As all entries in the beloved franchise, the most recent Star Wars film takes place in a galaxy far, far away. A galaxy which mostly does not actually exist outside of some server farms as so much of the world is created digitally. Normally this reliance on digital effects means that it falls down to a group of digital animators to interpret the director’s vision for a particular scene to make it happen. But thanks to VR, directors can now have a far more hands-on approach, as director Gareth Edwards did when he shot Rogue One.

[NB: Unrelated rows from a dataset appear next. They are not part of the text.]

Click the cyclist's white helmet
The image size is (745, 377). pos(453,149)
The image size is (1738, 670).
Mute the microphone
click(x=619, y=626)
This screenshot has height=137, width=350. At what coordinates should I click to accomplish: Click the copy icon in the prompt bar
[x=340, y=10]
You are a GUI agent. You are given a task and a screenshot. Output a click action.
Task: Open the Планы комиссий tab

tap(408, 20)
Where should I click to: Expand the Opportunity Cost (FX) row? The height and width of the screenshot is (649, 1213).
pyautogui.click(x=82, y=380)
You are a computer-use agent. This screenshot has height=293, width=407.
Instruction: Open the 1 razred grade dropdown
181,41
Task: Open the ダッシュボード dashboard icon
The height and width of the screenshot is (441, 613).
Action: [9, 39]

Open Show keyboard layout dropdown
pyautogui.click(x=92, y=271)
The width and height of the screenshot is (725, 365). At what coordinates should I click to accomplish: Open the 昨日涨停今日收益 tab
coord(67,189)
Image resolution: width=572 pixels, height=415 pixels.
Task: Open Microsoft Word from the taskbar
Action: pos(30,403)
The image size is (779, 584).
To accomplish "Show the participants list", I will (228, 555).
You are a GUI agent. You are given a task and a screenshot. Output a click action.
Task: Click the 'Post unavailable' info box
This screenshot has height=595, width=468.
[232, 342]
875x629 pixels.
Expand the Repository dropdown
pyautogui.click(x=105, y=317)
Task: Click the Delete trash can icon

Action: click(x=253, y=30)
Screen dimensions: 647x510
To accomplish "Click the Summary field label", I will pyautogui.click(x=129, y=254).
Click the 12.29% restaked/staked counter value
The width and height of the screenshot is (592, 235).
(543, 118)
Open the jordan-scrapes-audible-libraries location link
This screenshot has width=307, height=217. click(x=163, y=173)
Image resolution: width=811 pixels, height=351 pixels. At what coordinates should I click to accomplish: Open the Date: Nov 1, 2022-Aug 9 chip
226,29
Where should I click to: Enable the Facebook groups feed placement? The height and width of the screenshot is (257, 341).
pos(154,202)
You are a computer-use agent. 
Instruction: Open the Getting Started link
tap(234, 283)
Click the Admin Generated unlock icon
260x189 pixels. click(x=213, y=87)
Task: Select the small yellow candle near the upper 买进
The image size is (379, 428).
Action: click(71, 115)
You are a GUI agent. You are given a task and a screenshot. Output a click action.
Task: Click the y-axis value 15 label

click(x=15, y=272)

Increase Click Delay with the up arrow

In a newly released behind-the-scene video from BBC Click focusing on Industrial Light & Magic’s Oscar-nominated visual effects work on the film, it’s revealed that Edwards made use of a “real-time virtual reality system” that consisted of an iPad connected to an HTC Vive VR controller. As ILM’s computer graphics supervisor Steve Ellis explains, Edwards is traditionally a very “hands-on filmmaker who likes to walk around his sets and physically pick up the cameras himself and walk around to find interesting angles that might not have occurred to him as he was planning out the shoot in pre-production”. What this HTC rig allowed Edwards to do was to navigate through digital scenes and actually block out shots with this “synthetic camera” the same way he would do it if he were physically on set.

Check it out below.

That is super cool. James Cameron used a similar setup for when he directed Avatar, and based on what Ellis explains about how quickly they could do the workflow to get the director the shot he wanted, you would have to think that more and more filmmakers will be embracing virtual camera systems now.